Indeed, 2022 could be a year in which many assumptions about how to create diverse institutions will be challenged. Since George Floyd’s murder in 2020, institutions and companies around the world have launched efforts to find and develop diverse talent from underrepresented groups. Many of these efforts have been applauded; many do increase representation. But critics say some of the moves have been both costly and ineffective—and worse, that in some cases they have merely replaced the poor treatment of one group with the poor treatment of another.

Experts say that leaders probably shouldn’t focus on winning over people who are diametrically opposed to diversity, equity, and inclusion programs. “The 15 percent of resisters could wind up taking 85 percent of your time,” Tapia says. He advises leaders to energize the people who support the initiatives instead, while also targeting people who may be unsure of the program’s benefits.
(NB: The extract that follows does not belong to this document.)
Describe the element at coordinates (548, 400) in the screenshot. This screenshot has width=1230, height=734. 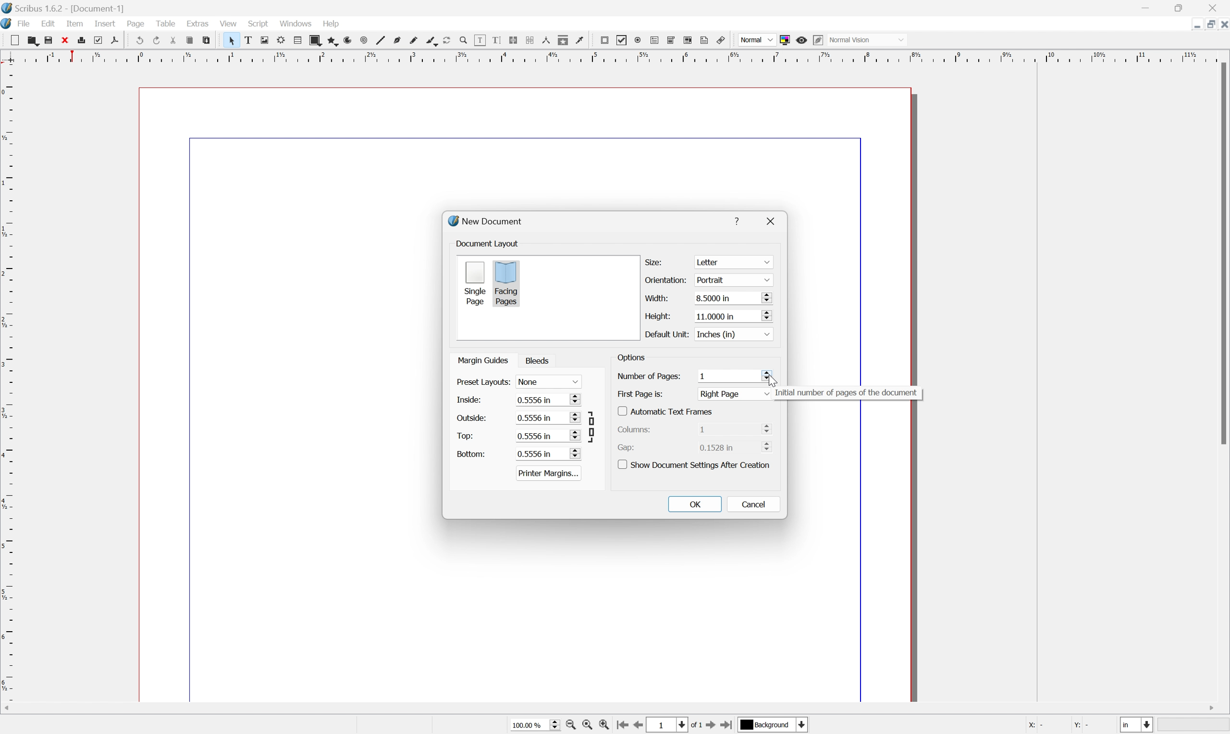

Nasdaq requires that boards provide an explanation if they don’t include at least one self-identified woman and one person who self-identifies as a member of a minority group or the LGBTQ community. This effort comes amid steps that other groups in the financial industry have taken to promote board diversity. For example, since 2020, Goldman Sachs has refused to underwrite initial public offerings for companies with boards that are all white, all male, and have no LGBTQ representation. And starting this year, the shareholder-proxy advisory firm Institutional Shareholder Services will recommend voting against directors of all Russell 3000 or S&P 1500 companies whose boards it deems not diverse enough.

Alina Polonskaia, Korn Ferry’s global leader of diversity, equity, and inclusion solutions, says there is evidence from multiple studies that increasing diversity throughout a company can improve its business performance. The studies indicate further that leaders who share such data may help bring people together. “Put facts on the table,” she says. “If you don’t, it becomes a war of opinions.”